WORK TO BE COMPLETED: Can you quote the lines from the line with "The image size is (371, 387)." through the end of the records word for word?
· · · · ·
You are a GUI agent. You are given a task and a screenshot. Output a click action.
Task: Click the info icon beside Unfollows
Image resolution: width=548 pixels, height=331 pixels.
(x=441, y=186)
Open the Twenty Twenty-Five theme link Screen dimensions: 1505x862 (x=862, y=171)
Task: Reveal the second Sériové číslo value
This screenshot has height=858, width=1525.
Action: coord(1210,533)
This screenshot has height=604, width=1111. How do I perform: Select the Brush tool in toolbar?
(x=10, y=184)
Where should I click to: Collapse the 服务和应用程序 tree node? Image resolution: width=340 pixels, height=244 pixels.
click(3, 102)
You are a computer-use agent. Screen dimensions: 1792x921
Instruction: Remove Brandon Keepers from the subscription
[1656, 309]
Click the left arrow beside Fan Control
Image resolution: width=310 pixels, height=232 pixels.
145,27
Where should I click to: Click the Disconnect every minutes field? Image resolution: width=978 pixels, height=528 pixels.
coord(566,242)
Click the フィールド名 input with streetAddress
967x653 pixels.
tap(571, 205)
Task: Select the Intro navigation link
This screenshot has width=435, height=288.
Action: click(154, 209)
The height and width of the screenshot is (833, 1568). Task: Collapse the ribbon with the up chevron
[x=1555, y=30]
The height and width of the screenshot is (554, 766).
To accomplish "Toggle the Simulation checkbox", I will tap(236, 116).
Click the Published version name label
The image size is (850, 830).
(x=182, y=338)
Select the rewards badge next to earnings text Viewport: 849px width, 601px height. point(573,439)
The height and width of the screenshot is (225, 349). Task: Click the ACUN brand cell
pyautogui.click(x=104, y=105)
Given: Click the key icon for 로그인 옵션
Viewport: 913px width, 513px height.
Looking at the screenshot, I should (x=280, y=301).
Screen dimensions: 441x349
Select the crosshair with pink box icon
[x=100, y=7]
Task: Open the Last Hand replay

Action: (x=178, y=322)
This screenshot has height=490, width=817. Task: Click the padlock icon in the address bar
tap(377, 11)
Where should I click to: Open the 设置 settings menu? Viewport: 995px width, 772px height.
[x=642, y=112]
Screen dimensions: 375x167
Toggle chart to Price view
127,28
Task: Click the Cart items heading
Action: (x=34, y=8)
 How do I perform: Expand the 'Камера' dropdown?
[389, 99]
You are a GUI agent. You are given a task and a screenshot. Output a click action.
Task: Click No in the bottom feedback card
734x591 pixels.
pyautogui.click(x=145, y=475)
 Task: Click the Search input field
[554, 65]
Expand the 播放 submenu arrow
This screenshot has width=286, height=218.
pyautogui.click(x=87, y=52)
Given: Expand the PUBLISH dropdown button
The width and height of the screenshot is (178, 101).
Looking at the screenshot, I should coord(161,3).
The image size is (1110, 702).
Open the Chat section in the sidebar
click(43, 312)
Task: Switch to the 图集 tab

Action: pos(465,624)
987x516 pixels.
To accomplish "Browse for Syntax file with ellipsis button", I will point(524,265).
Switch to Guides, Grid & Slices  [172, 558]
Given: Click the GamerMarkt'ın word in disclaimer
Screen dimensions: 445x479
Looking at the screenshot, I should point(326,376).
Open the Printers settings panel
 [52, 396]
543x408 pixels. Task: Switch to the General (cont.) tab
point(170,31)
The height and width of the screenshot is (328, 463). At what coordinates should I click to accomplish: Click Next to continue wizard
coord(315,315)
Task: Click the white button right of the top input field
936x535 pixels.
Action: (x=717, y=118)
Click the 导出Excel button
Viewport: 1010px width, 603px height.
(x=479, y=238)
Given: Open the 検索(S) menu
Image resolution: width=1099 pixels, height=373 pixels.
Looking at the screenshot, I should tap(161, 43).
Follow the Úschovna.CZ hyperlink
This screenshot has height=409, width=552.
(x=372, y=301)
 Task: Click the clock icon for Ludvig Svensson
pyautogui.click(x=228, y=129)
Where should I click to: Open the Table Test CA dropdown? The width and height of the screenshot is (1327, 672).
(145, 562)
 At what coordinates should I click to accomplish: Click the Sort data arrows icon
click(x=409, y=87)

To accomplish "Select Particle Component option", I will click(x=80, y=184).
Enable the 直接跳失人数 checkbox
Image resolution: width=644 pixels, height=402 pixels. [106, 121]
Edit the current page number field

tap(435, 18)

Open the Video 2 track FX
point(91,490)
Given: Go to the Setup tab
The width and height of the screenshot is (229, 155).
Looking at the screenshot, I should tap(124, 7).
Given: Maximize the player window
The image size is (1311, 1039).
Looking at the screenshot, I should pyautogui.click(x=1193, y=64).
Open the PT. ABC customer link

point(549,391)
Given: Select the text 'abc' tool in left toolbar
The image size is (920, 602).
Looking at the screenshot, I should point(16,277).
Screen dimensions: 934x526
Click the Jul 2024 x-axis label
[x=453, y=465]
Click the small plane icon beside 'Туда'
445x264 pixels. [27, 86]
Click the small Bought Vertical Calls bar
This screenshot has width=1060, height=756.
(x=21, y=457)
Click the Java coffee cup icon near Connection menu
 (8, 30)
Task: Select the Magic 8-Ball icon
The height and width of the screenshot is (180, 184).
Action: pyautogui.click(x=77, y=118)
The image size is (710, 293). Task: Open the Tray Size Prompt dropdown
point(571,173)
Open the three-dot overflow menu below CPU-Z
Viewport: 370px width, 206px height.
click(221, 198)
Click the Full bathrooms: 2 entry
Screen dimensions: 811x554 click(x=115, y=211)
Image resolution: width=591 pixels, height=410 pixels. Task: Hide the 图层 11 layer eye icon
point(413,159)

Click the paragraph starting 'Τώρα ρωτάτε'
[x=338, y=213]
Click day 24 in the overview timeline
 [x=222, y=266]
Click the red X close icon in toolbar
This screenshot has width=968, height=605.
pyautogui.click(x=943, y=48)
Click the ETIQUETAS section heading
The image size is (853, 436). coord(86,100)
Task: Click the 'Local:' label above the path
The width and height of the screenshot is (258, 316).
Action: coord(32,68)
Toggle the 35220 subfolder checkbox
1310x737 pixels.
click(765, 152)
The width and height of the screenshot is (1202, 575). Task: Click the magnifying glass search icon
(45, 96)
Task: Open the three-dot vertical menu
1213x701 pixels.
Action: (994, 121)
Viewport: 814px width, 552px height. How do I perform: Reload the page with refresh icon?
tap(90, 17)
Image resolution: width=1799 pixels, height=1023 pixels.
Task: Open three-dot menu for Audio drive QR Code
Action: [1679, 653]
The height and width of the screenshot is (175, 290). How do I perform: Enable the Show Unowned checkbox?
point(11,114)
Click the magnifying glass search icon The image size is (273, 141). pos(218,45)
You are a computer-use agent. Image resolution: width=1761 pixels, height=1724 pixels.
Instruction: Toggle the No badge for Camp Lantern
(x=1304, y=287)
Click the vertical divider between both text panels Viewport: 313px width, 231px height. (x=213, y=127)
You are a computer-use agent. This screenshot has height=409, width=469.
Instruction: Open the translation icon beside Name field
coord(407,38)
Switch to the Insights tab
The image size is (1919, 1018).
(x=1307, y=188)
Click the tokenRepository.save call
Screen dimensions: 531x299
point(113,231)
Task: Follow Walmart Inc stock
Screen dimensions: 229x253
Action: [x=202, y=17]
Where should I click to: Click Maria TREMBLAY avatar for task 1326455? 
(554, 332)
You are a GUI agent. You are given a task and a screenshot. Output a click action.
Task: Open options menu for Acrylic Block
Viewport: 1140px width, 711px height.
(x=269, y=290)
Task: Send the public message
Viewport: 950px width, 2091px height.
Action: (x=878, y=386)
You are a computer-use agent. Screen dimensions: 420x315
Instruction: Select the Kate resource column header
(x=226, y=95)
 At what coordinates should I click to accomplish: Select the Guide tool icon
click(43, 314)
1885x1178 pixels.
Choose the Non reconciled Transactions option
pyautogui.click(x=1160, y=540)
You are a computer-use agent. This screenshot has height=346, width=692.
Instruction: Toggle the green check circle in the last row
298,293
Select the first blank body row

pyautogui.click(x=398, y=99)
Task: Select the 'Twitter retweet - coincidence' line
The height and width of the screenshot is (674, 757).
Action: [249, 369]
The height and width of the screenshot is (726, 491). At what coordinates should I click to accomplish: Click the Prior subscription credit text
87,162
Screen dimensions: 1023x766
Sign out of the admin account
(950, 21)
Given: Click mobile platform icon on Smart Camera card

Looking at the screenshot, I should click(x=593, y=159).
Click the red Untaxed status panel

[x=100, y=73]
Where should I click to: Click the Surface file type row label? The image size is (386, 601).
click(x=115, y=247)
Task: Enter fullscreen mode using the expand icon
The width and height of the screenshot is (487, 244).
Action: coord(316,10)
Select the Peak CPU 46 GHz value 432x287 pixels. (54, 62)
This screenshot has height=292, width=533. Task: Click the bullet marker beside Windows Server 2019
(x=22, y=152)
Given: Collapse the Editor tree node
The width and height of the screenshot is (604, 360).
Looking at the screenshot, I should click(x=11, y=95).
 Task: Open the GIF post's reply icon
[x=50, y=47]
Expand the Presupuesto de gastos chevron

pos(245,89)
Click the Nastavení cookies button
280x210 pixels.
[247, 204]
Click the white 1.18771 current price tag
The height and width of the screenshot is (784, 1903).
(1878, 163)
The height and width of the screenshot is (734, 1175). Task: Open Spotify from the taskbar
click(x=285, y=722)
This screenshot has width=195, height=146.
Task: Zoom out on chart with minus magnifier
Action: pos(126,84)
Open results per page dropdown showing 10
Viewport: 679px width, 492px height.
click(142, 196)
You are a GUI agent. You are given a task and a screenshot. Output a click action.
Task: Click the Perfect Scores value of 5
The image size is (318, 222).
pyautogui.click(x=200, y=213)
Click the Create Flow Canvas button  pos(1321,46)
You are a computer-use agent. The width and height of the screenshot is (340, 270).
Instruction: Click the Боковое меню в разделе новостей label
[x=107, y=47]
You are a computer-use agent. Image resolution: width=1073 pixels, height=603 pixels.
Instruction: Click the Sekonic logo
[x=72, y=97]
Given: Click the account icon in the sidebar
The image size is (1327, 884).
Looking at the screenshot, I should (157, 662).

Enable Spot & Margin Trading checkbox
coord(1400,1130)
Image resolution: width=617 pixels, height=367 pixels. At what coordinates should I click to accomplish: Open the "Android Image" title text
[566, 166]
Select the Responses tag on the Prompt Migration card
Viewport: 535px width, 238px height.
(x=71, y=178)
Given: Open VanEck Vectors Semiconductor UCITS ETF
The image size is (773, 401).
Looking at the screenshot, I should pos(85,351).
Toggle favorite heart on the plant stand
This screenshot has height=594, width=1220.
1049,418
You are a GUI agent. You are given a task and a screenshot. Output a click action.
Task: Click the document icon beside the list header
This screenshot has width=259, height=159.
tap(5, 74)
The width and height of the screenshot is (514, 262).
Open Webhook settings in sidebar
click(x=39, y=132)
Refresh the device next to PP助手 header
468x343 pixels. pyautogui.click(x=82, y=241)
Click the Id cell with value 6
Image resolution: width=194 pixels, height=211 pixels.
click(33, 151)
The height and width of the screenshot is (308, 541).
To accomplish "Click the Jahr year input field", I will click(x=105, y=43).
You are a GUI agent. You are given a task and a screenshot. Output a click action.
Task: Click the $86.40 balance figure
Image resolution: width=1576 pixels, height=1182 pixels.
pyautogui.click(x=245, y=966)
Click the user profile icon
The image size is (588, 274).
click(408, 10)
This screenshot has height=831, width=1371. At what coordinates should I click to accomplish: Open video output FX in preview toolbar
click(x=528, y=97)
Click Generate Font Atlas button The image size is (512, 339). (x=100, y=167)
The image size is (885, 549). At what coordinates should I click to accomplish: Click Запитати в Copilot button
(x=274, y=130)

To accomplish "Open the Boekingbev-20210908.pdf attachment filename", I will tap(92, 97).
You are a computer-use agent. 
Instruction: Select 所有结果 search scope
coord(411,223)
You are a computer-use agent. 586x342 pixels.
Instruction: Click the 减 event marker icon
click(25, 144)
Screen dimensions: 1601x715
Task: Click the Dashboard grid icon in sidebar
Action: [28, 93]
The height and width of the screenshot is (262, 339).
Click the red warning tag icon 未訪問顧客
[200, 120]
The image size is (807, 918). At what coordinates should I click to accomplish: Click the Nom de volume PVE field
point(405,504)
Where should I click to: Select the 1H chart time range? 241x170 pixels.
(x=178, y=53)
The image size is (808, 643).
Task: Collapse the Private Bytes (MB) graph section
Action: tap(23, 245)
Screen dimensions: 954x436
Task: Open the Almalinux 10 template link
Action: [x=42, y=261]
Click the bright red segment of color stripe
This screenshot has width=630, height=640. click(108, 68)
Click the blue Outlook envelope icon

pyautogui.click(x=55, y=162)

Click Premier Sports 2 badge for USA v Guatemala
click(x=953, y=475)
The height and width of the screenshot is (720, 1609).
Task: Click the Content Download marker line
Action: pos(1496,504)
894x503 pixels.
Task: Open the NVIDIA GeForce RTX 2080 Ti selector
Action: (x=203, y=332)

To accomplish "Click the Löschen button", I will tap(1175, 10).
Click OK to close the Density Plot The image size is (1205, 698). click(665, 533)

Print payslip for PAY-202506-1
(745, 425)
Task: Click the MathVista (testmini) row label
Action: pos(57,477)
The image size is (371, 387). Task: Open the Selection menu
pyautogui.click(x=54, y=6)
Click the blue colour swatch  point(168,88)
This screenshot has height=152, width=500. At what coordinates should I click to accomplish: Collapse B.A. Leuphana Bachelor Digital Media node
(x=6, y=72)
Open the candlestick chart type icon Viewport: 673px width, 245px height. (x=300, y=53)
· · · · ·
REPLY TO THE TASK:
The image size is (371, 387). Task: Open the Selection menu
pyautogui.click(x=54, y=6)
Click the blue colour swatch  point(168,88)
This screenshot has height=152, width=500. At what coordinates should I click to accomplish: Collapse B.A. Leuphana Bachelor Digital Media node
(x=6, y=72)
Open the candlestick chart type icon Viewport: 673px width, 245px height. (x=300, y=53)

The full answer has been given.